You can use natural language processing (NLP) models to improve search results, recommend relevant items, improve translation, and much more. In many use cases, you can use Amazon Comprehend, a fully-managed NLP service. The service identifies the language of the text; extracts key phrases, places, people, brands, or events; understands how positive or negative the text is; analyzes text using tokenization and parts of speech; and automatically organizes a collection of text files by topic. You can also use AutoML capabilities in Amazon Comprehend to build a custom set of entities or text classification models that are tailored uniquely to your organization’s needs.
However, you may need to pretrain NLP models from scratch for your particular domain or language. Pretraining large language models often requires preparing 10-20 GB of raw text (the approximate size of English Wikipedia) and thousands of GPU-hours. It’s difficult to get the algorithms correct and efficient, and NLP development can be challenging because of the long training time before evaluating model quality. The following diagram shows an overview of the training infrastructure.
The workflow includes the following steps:
- The dataset (text from Wikipedia articles) is prepared and downloaded onto an FSx volume.
- Amazon SageMaker launches a distributed training job on many ML instances, which all read the sharded dataset from FSx.
- The instances write model checkpoints and TensorBoard logs to FSx.
- TensorBoard reads from FSx to monitor training progress in real time.
Overview of the ALBERT Model
The BERT language model was released in late 2018. In late 2019, AWS achieved the fastest training time by scaling up to 256 p3dn.24xlarge nodes, which trained BERT in just 62 minutes (19% faster than the previous record). You can extend these optimizations to train ALBERT using far fewer resources – only eight nodes to train ALBERT in less than a day.
ALBERT was released in late 2019. It can be trained 1.7 times faster with 18 times fewer parameters than its equivalent BERT model, which achieves even better performance. The improvements are threefold:
- Cross-layer weight tying – Reduces the number of parameters because each layer shares the same weights.
- Embedding factorization– Decouples the size of the hidden state from the size of the language vocabulary.
- Self-supervised sentence order prediction loss – Makes training more sample-efficient.
The biggest advantage of ALBERT is its parameter efficiency, because you can fit much larger batches into memory for quick inference. Best of all, you can use ALBERT in any scenario you previously used BERT, because they share the same architecture and embedding format. For more information and full model details, see ALBERT: A Lite BERT for Self-Supervised Learning of Language Representations.

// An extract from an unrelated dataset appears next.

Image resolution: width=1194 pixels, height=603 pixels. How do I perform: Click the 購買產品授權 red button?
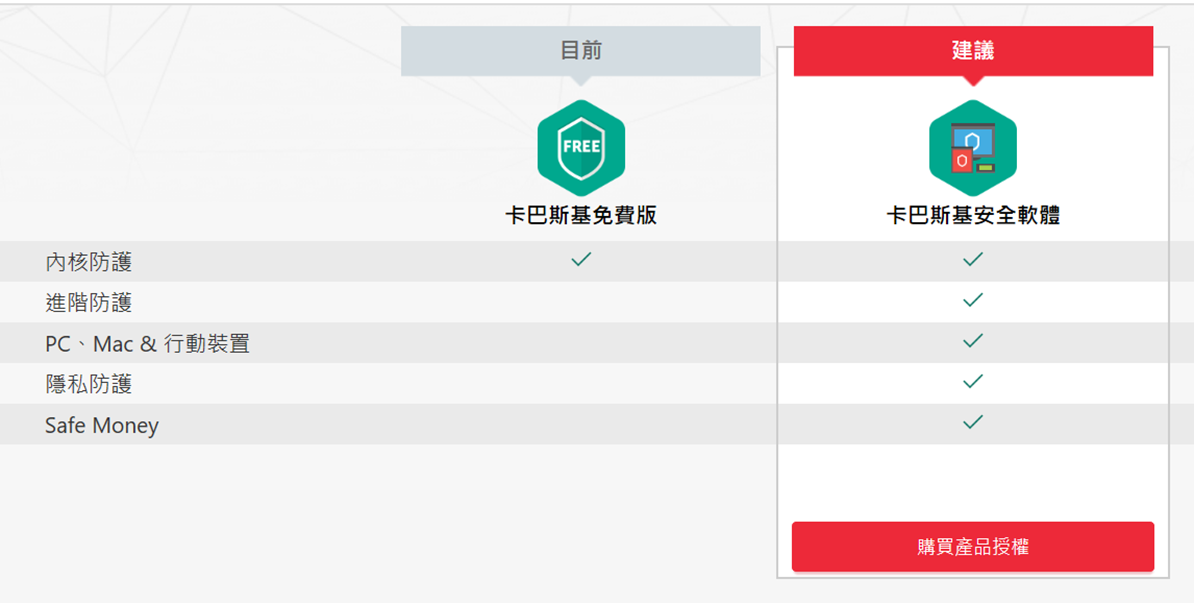973,547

There are two phases to model training: pretraining and finetuning. Pretraining is computationally expensive (98-99% of the load) compared to finetuning.
In the pretraining phase, the model learns a fill-in-the-blank task, called masked language modeling. Given a sentence like the following, the task is to fill in the blanks with predicted words or phrases.
Michael Jeffrey Jordan (born February 17, 1963), also known by his initials MJ, is an ___ former professional basketball player and the ___ owner of the Charlotte Hornets of the ___ Basketball Association (NBA).
The answers are American, principal, and National. There is also a secondary task, called sentence order prediction, to take two consecutive sentences, switch the order of half of them, and predict which sequences were flipped. Most of the text for this task comes from English Wikipedia.
In the finetuning phase, the model can perform many different kinds of tasks. This post focuses on question-answering. The Stanford Question Answering Dataset (SQuAD) is a unique NLP challenge. Much like a reading comprehension test, the input is a context paragraph and question, and the output is a subsection of the context text. Here is a sample context sentence:
The Amazon represents over half of the planet’s remaining rainforests, and comprises the largest and most biodiverse tract of tropical rainforest in the world, with an estimated 390 billion individual trees divided into 16,000 species.
with the question:
What percentage does the Amazon represent in rainforests on the planet?
The correct answers are “The Amazon represents over half of the planet’s remaining rainforest” or “over half”.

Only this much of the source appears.